Misc. Topics • 06 July 2020
Bill Clarifying Due Process Rights for Federal Employees

One employment advantage federal employees have compared to private sector employees is that if they are subject to an adverse action, a specific set of due process rights apply.

Due process for federal employees requires that they receive 30 days advance notice of an adverse action, access to review the evidence against them; and have the right to appeal. If an agency suspects an employee of a crime, 7 days written advance notice is required, and the employee can respond.

The Merit Systems Protection Board (MSPB) recently issued a report to clarify the procedures to fire a federal employee. According to MSPB Chairwoman Susan Tsui Grundmann, the report’s goal is to clear up any misconceptions about due process rights for federal employees.

“Due process is available for the whistleblower, the employee who belongs to the ‘wrong’ political party, the reservist whose periods of military service are inconvenient to the boss, the scapegoat, and the person who has been misjudged based on faulty information,” wrote Grundmann in the report.

In an interview, she stated that constitutional due process does not require that employees who engage in misconduct or perform poorly be allowed continued federal employment. Nor does it prohibit an agency official from taking action within the confines of the law.

However, not all federal employees have the same level of due process rights. According to the American Federation of Government Employees (AFGE), “The Department of Defense (DoD) has free rein to fire 200,000 employees for any or no reason. And these employees can get no relief — even if they are whistleblowers being terminated for exposing waste, fraud, and abuse. If this sounds horrible, it is. That’s why AFGE is urging Congress to pass a bill that has just been introduced in the House to protect federal employees’ rights.” 

Delaware Congresswoman Eleanor Holmes Norton reintroduced the bill, H.R. 5560. The purpose of the bill is to give workers in “noncritical sensitive positions” who do not work on classified matters the right to an independent review of agency decisions to remove workers.

According to Norton, these due process rights were stripped away in 2013 by the U.S. Court of Appeals for the Federal Circuit in Kaplan v. Conyers and MSPB.

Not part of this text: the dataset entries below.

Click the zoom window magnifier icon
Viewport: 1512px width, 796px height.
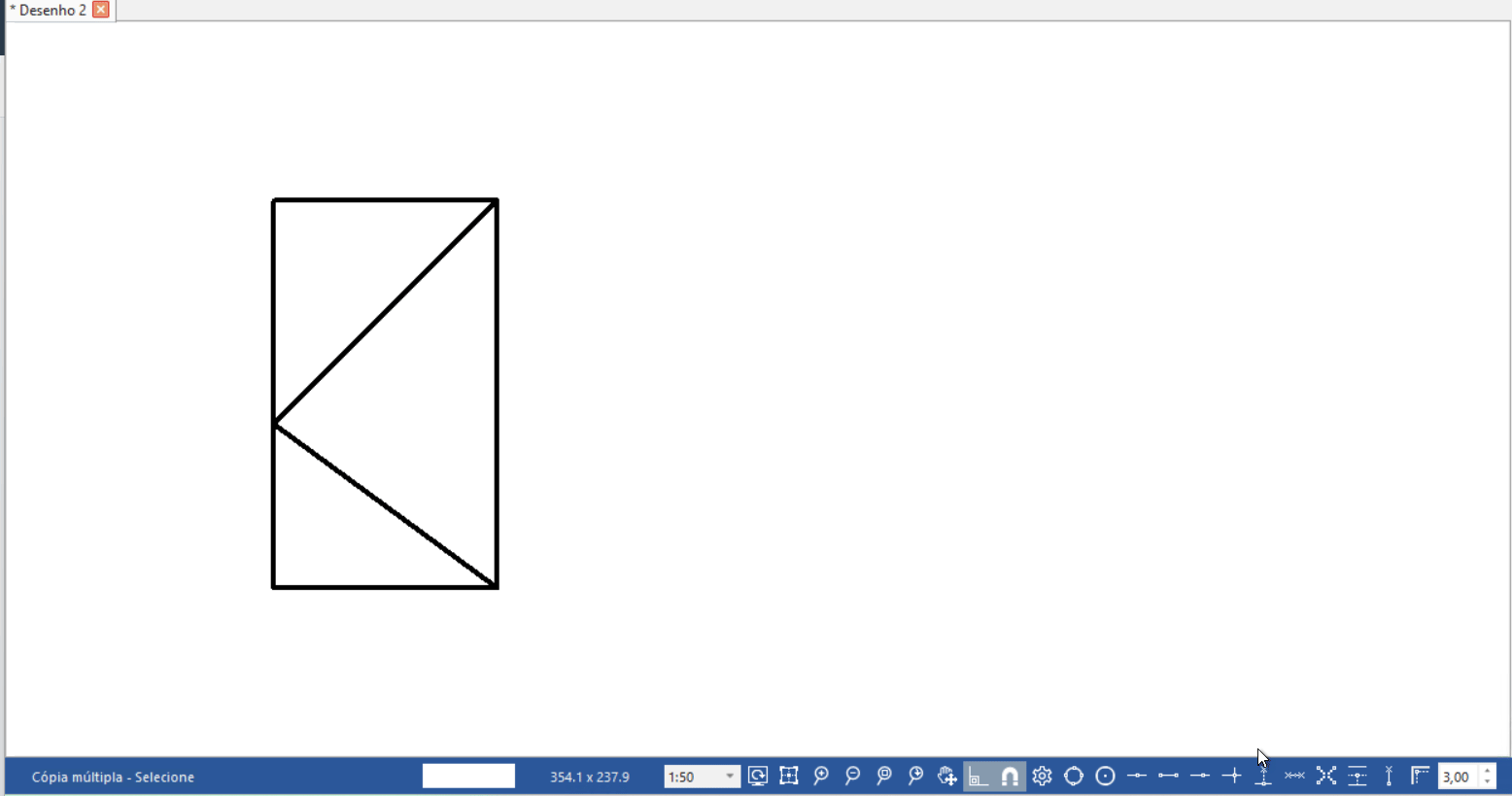tap(884, 776)
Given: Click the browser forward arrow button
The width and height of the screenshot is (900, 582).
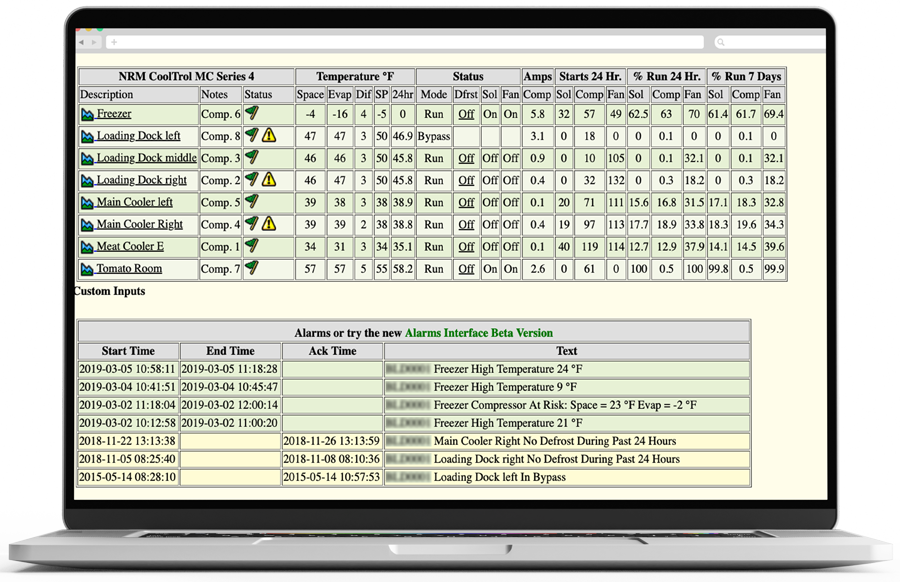Looking at the screenshot, I should [x=95, y=42].
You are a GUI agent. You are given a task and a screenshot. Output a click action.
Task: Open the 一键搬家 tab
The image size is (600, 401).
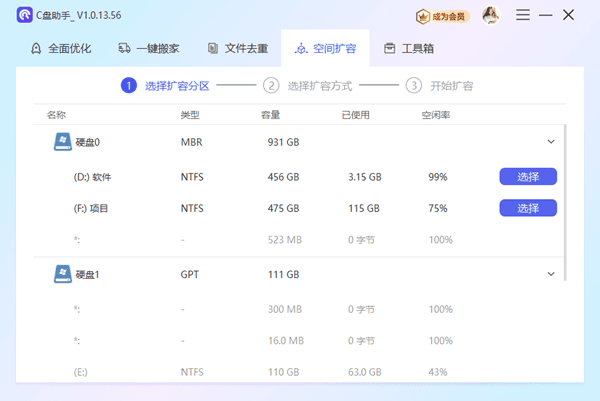pos(150,48)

In 2009, the Department of Defense (DoD) fired accounting technician Rhonda Conyers and demoted commissary worker Devon Northover. This happened after DoD determined that they were ineligible to serve in sensitive positions due to their financial status as a result of their delinquent debts.

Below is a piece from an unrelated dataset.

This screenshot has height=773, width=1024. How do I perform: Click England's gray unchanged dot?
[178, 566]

The AFGE represented them before the MSPB, and AFGE won. MSPB overrode the DoD’s decision. The DoD appealed the MSPB’s decision to the United States Court of Appeals for the Federal Circuit, which ruled MSPB could not determine the eligibility determination of the DoD.

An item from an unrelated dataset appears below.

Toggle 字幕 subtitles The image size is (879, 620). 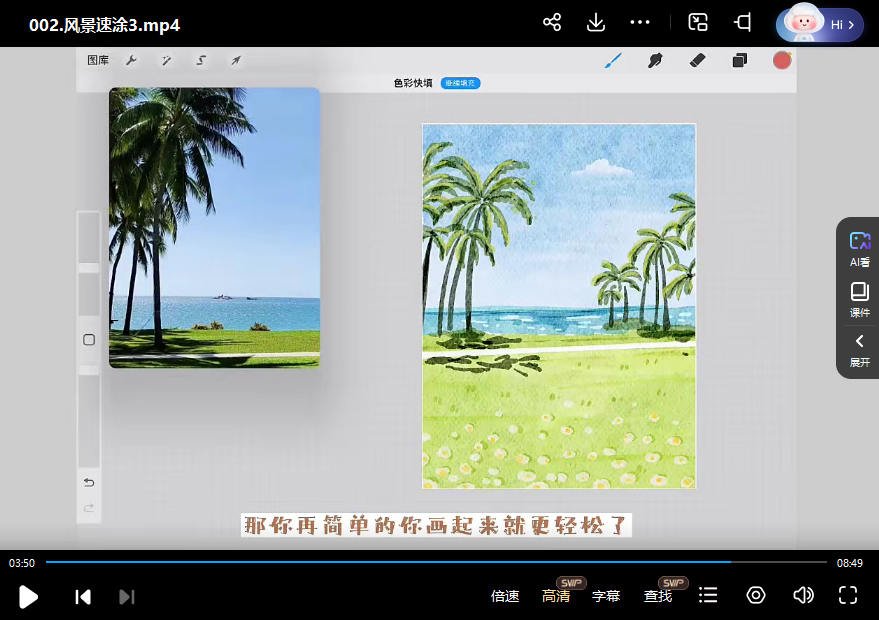click(x=606, y=596)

According to a press release from Norton’s office, “The decision would affect at least 200,000 DoD employees who are designated as noncritical sensitive. Even more seriously, most federal employees could potentially lose the same right to an independent review of an agency’s decision because of a rule by the Office of Personnel Management (OPM) and the Office of the Director of National Intelligence (ODNI), which went into effect in July 2015, that permits agency heads to designate most jobs in the federal government as noncritical sensitive.”

The press release also states, “Stripping employees whose work does not involve classified matters of the right of review of an agency decision that removes them from their jobs opens entirely new avenues for unreviewable, arbitrary action or retaliation by an agency head and, in addition, makes a mockery of whistleblower protections enacted in the 112th Congress.”

“This 2013 court decision, in Kaplan v. Conyers, must be overturned to ensure all federal employees have the right to a third-party review of agency actions that could cost them their jobs,” said AFGE National Secretary-Treasurer Everett Kelley. “Thankfully, Rep. Norton has the right solution. I urge lawmakers to move swiftly to enact this important legislation, and stop this egregious violation of law and basic employee protections.” 

 

Article authored by and containing the opinions of Starr Wright USA. This article is offered solely for informational purposes.